Try it
Copy out the full data exactly as given; pictures should not be included.

—————

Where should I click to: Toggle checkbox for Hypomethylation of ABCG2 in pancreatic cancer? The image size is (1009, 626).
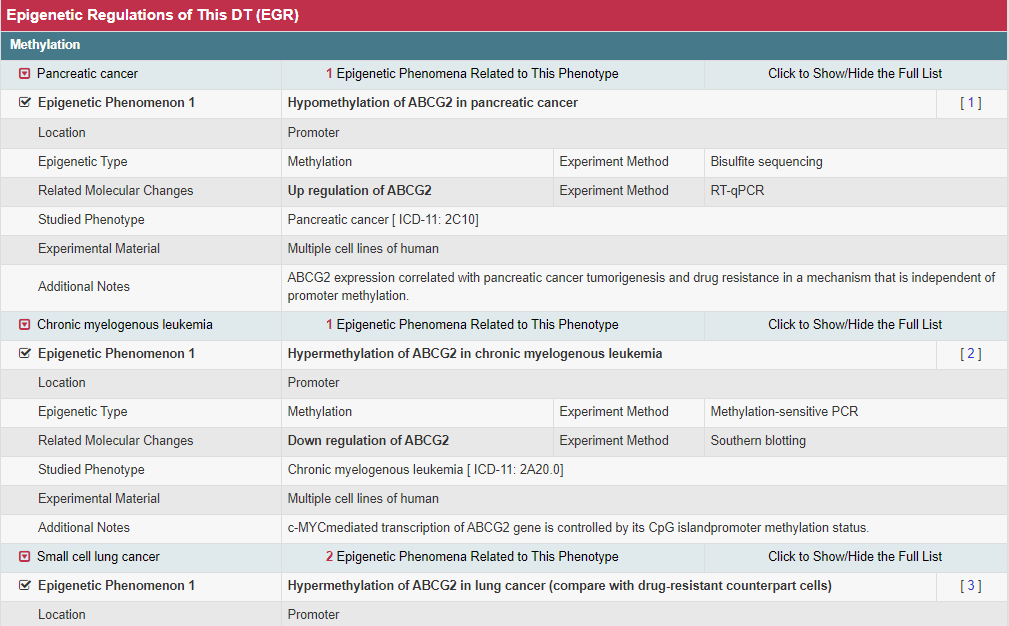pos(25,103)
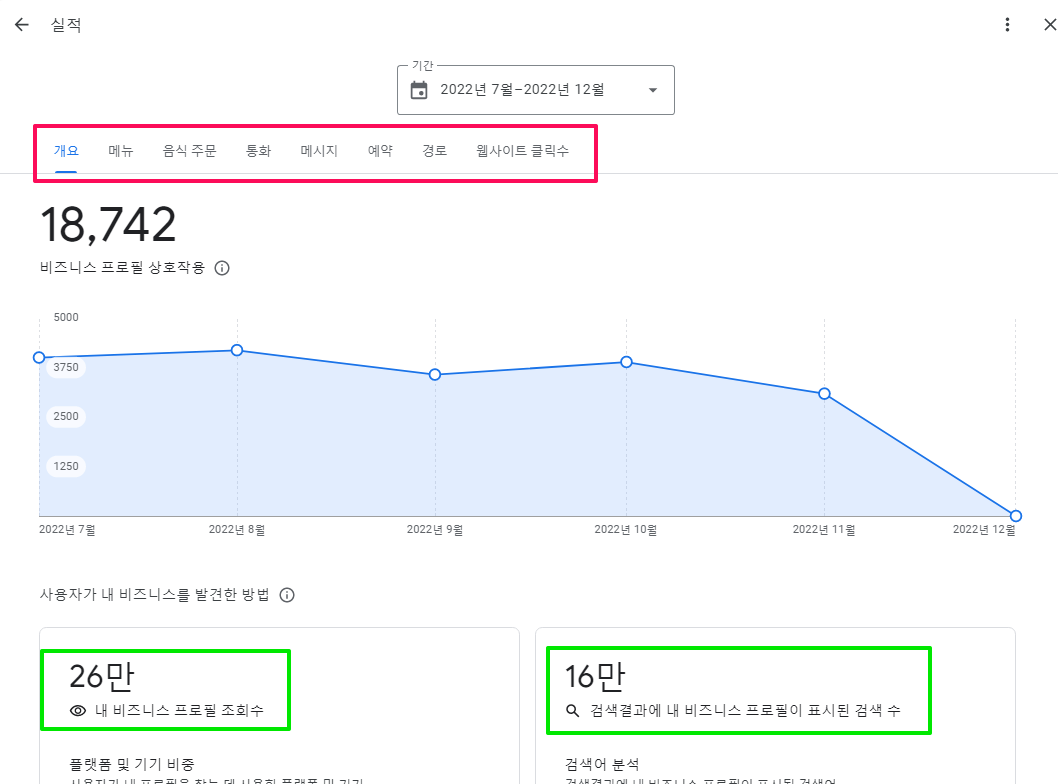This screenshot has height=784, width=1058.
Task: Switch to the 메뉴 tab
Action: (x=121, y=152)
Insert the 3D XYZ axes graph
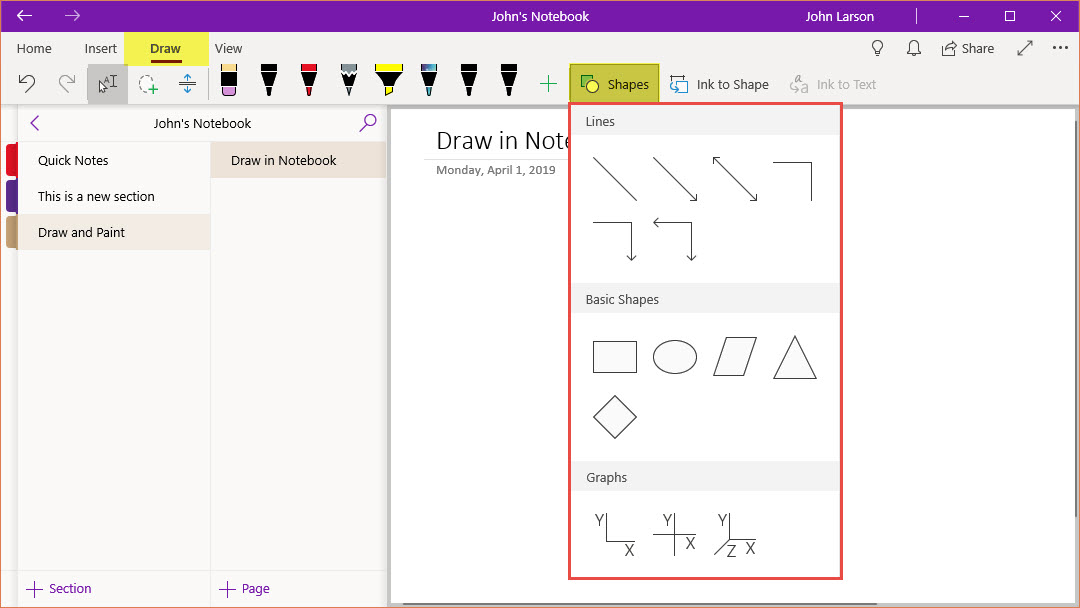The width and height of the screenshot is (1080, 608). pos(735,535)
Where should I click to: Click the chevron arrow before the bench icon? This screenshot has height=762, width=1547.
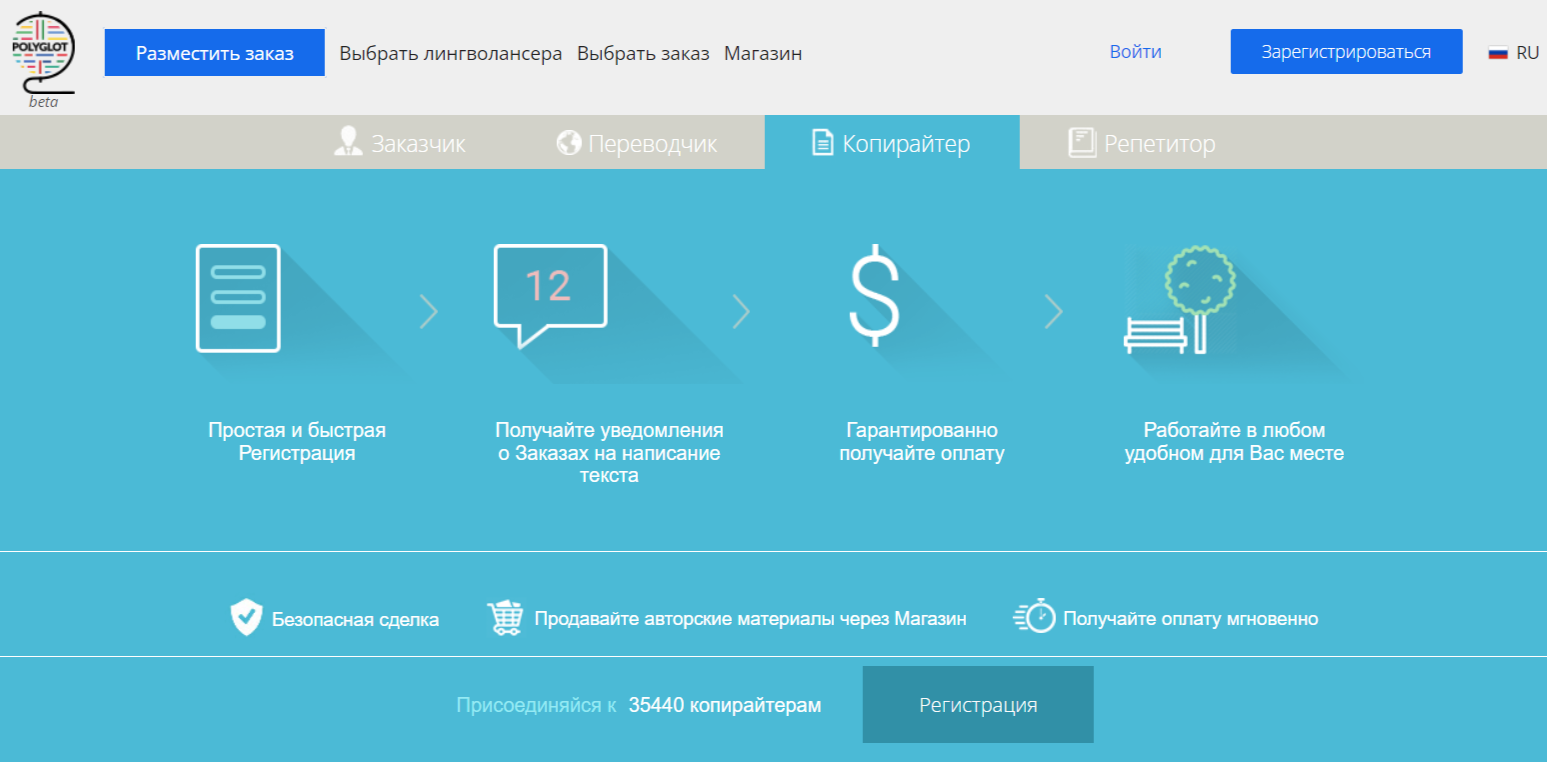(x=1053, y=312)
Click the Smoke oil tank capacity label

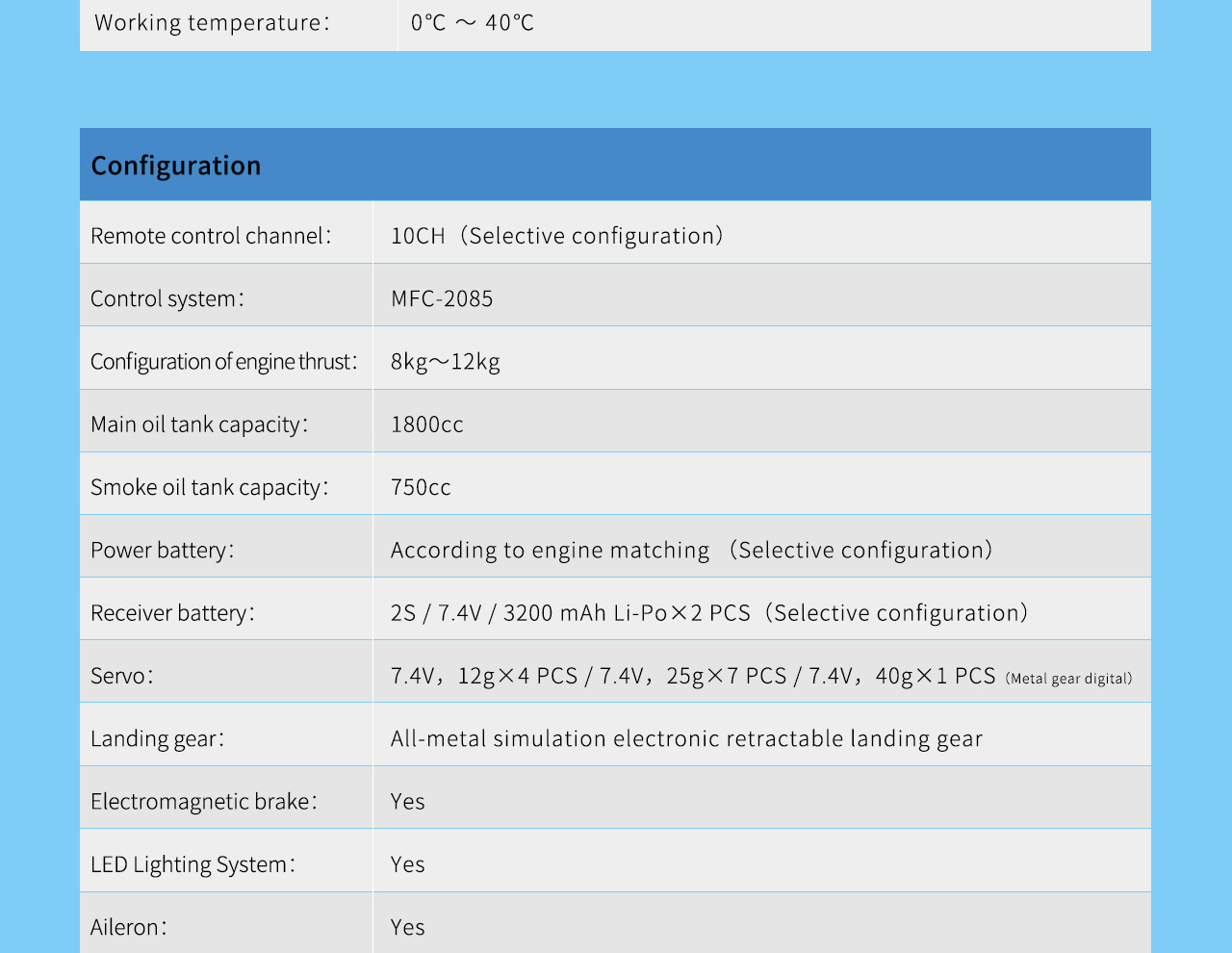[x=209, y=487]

—————

Exercise response
Where should I click to: Toggle checkbox for Hypomethylation of ABCG2 in pancreatic cancer? The image size is (1009, 626).
pos(25,103)
This screenshot has height=784, width=1058.
Task: Switch to the 메뉴 tab
Action: (x=121, y=152)
Insert the 3D XYZ axes graph
The width and height of the screenshot is (1080, 608). pos(735,535)
Where should I click to: Click the chevron arrow before the bench icon? This screenshot has height=762, width=1547.
(x=1053, y=312)
Click the Smoke oil tank capacity label

[x=209, y=487]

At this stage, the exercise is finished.